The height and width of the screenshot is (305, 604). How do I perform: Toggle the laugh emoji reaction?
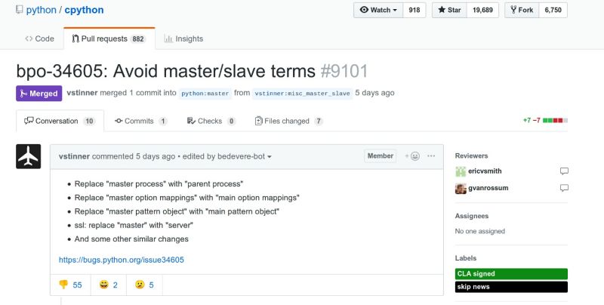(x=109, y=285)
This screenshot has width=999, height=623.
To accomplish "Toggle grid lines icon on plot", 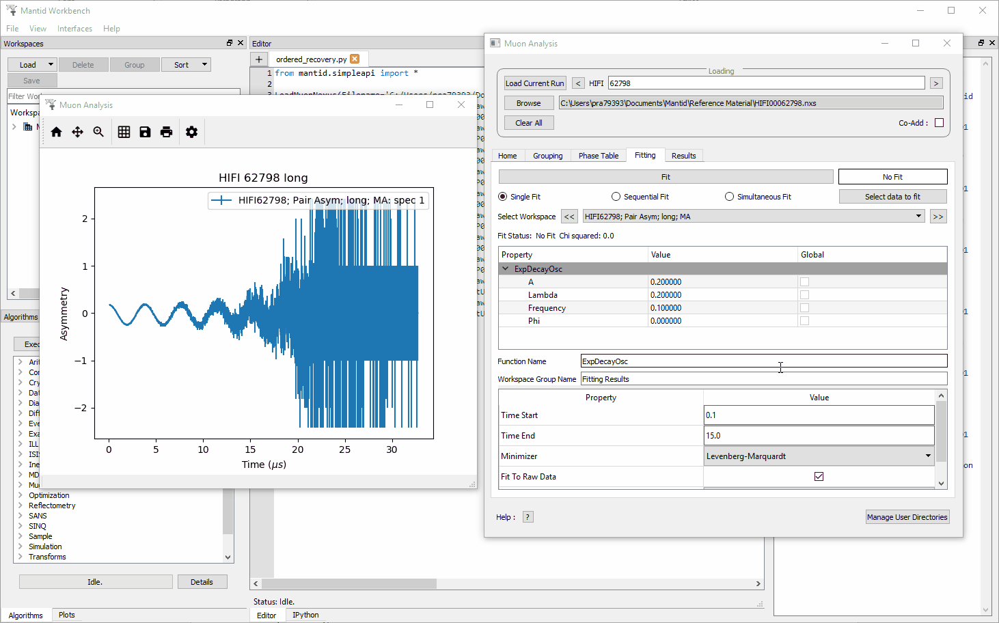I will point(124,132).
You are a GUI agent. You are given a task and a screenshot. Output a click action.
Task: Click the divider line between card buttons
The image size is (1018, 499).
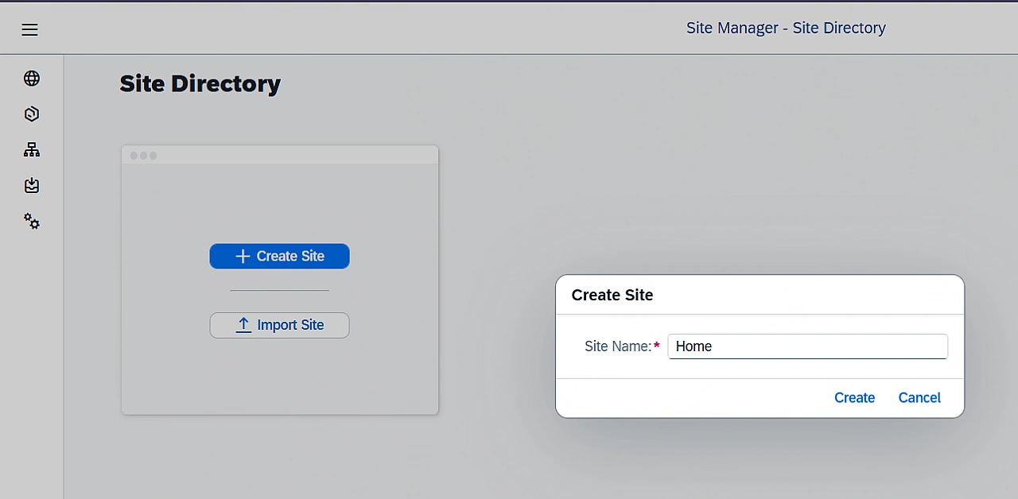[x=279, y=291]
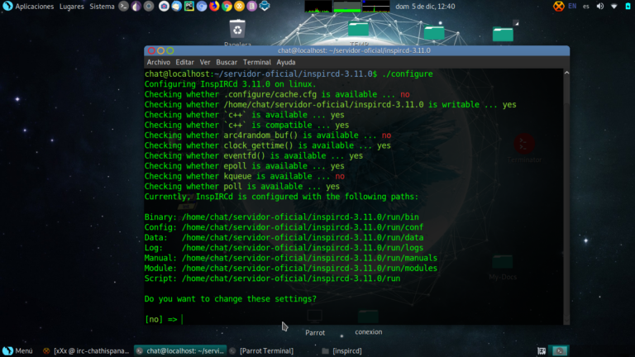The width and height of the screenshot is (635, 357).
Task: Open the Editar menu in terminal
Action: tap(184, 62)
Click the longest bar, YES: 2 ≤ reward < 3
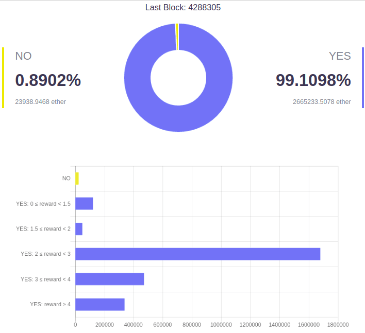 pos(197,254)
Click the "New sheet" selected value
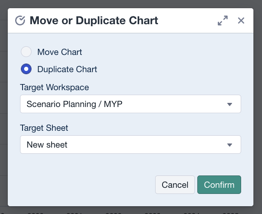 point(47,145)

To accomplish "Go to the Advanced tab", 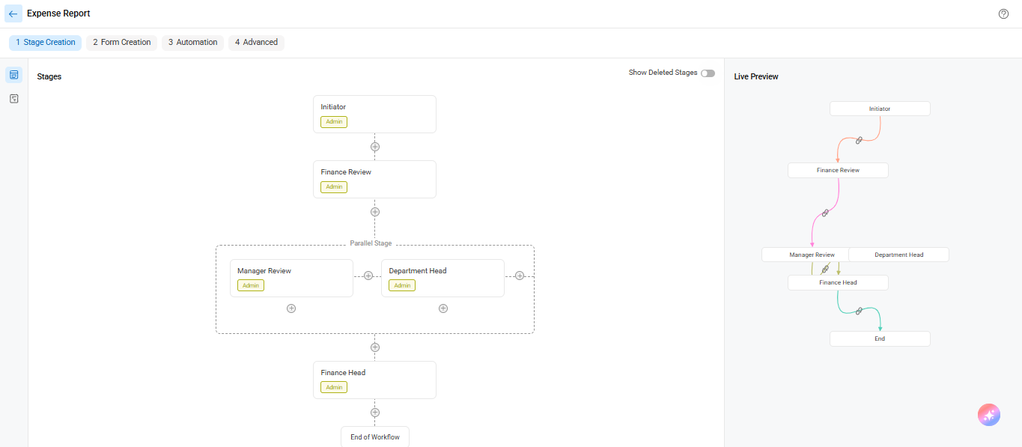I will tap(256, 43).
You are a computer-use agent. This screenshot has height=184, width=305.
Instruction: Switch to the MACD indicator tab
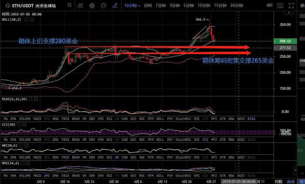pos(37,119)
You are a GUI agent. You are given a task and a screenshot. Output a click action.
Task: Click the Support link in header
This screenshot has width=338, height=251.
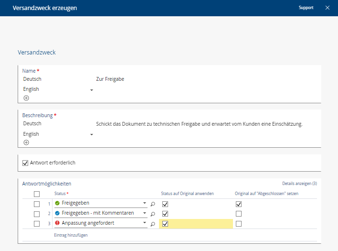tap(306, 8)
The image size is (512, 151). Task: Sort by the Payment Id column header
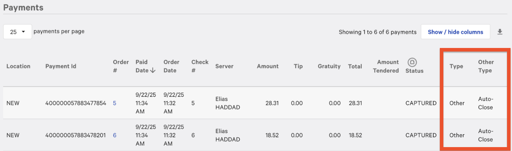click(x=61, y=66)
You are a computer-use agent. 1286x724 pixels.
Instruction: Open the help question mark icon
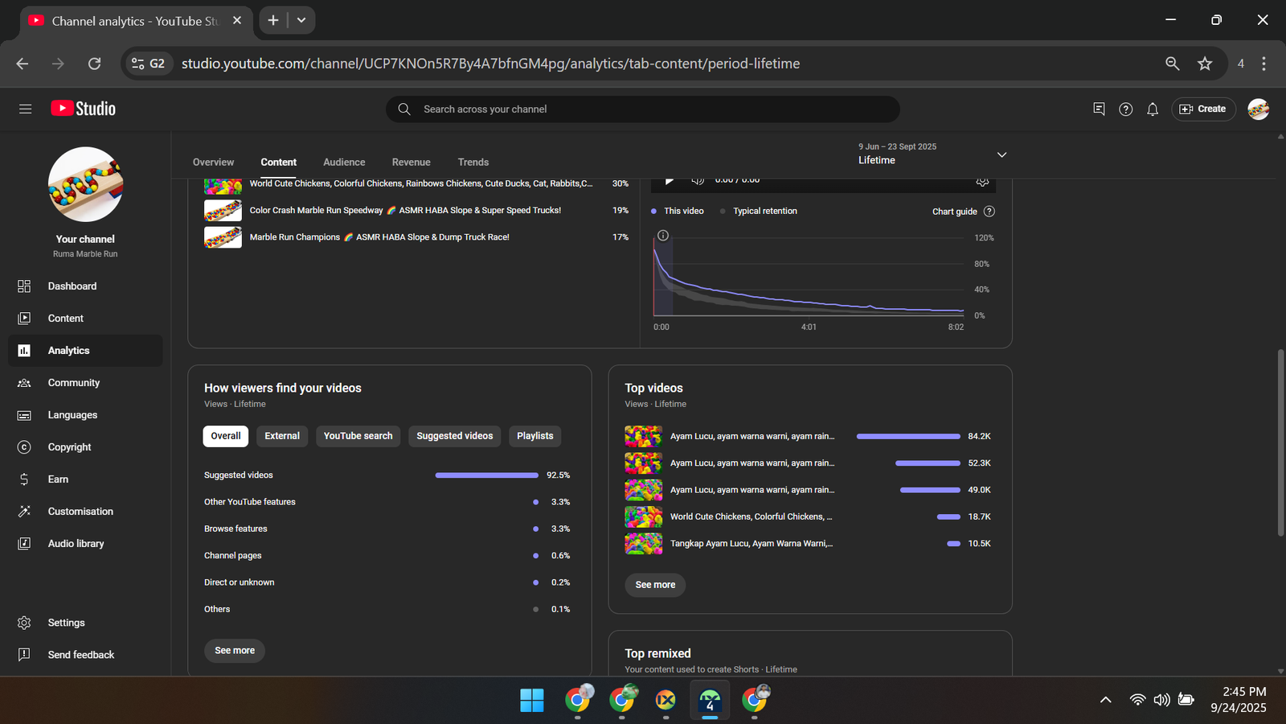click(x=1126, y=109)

::::::::

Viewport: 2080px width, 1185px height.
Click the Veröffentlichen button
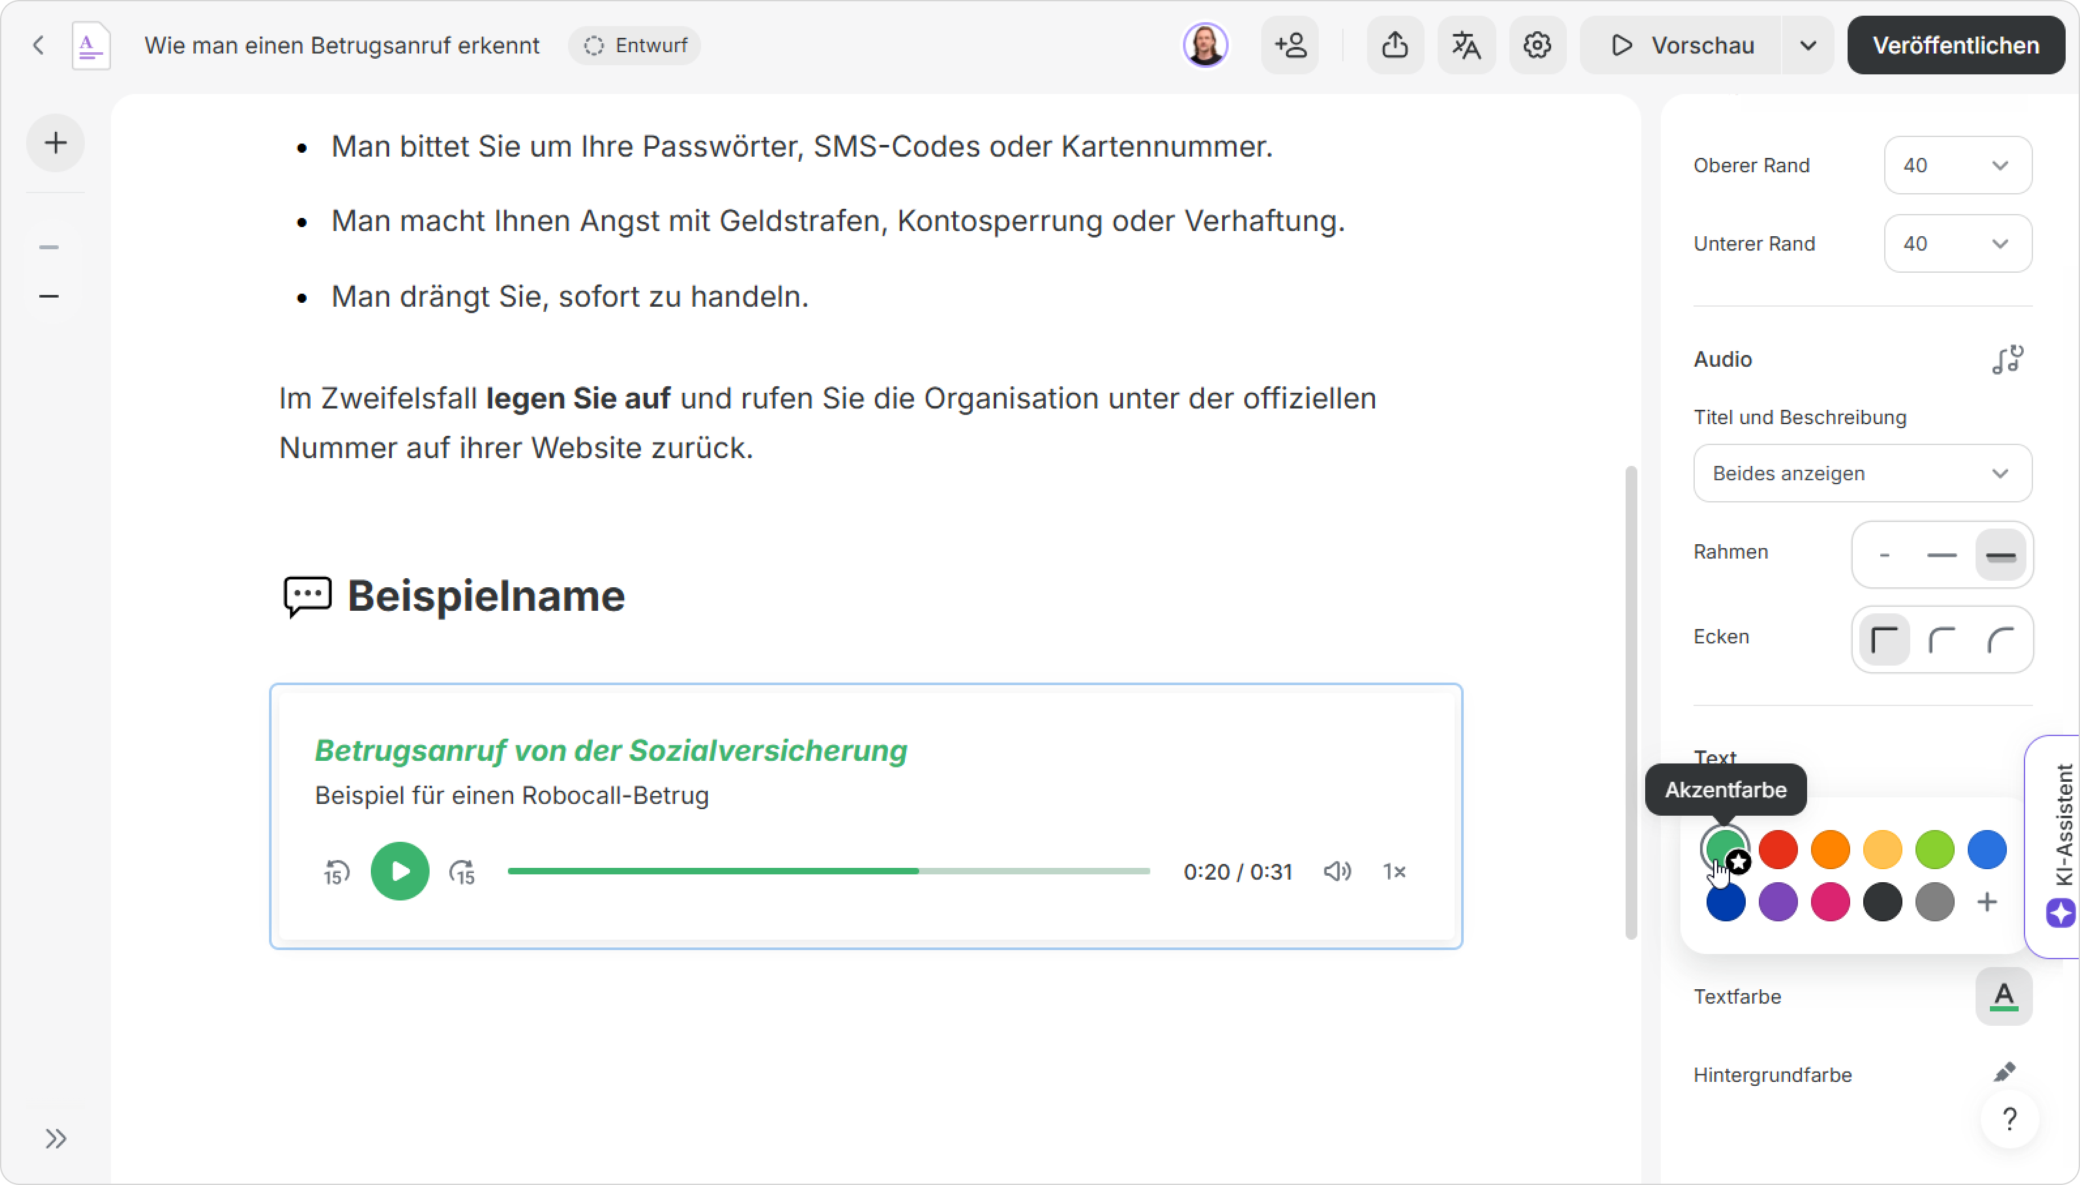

::::::::

* _WORK INSTRUCTIONS_: Would you please copy every line in the data that contains the word "computer"?

* _SOLUTION FOR THIS PROBLEM_:
You are a computer-use agent. This screenshot has height=184, width=305.
You are a computer-use agent. 1286x724 pixels.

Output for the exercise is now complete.